The former first lady specifically addressed Black and Brown people in her message: "To all the young people out there, to all the Black and Brown folks, to anyone who feels frustrated and alienated by this whole system, I get it. I really do."
Obama implored voters, "Search your hearts, and your conscience, and then vote for Joe Biden like your lives depend on it."
Obama taped her message "a few weeks ago," a person familiar with the video tells CNN.
A person close to Obama said the video message, released as voting is already underway in a majority of states and registration deadlines loom every day, is the latest in a series of her attempts to explain how she believes her famous clarion call, "When they go low, we go high," fits in with the Trump era. It is intended to target a variety of audiences, including white suburban mothers (Republicans and Democrats alike) and young voters of color, among others.
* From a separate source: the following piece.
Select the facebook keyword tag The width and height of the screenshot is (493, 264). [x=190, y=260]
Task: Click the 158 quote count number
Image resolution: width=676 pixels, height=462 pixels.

"She is explaining what going high means -- above all, now that means voting," a person close to Obama tells CNN. While Obama talks frequently about her disdain for politics, aides note again how deeply personal this is, particularly how Trump led the attack against her family for years.
Acknowledging that politics "has never been my thing," Obama's message is reminiscent of her address to the Democratic National Convention, where she appealed to the conscience of Americans and warned, "If you think things cannot possibly get worse, trust me, they can; and they will if we don't make a change in this election."
In the new video, Obama hit the President hard on his "failure" to take the pandemic seriously. Capitalizing on the recorded audio from Trump's conversation with journalist Bob Woodward, the former first lady asked Americans to "look around the world" and compare the response to the pandemic in the United States against that in other countries.
"They had the same kind of resources to contain it as we did," she said. "But what they didn't have to contend with was this president."
Obama said the President is a man who "knew how deadly this virus is, but who lied to us, and told us it would just disappear" and "doubled down on division and resentment" and criticized Trump for flouting recommended public safety guidelines and holding events without requiring masks or social distancing.
"And yet, even in the face of all this incompetence, Americans keep digging deeper, finding new reserves of strength, doing whatever it takes to get through this," Obama said.
Obama urged Americans to make a plan to vote as she makes a pitch for Biden on personal terms, arguing that if the nation wants to regain "any kind of stability" every eligible voter must be engaged. The former first lady does not hold back in her criticism of the President Donald Trump, slamming him for his "incompetence" in his pandemic response and for stoking fear and racism to divide the country.
The former first lady made the case for Biden as someone who stands in stark contrast to the President and who has lived a life "guided by values and principles that mirror ones that most Americans can recognize." She argued that he is the right leader to get the pandemic under control and to deliver affordable health care and address racial injustice and the climate crisis. Obama made clear directly that the fate of the Supreme Court hangs in the balance and said that Biden would name justices "who follow in the footsteps of Ruth Bader Ginsburg."
Obama made a direct appeal to women, drawing on her experience as a mother to make the case that the President's leadership is not creating a safe environment for families and children.
"Everybody wants their kids back in school as soon as it's safe," she said. "But as a mom, it is frightening, thinking about all of these young people -- who were just our babies yesterday -- quarantined alone in dorms or apartments with little or no support as the disease continues to spread, unable to come home if their symptoms get worse. Just imagine the toll that worry is taking on families across this country."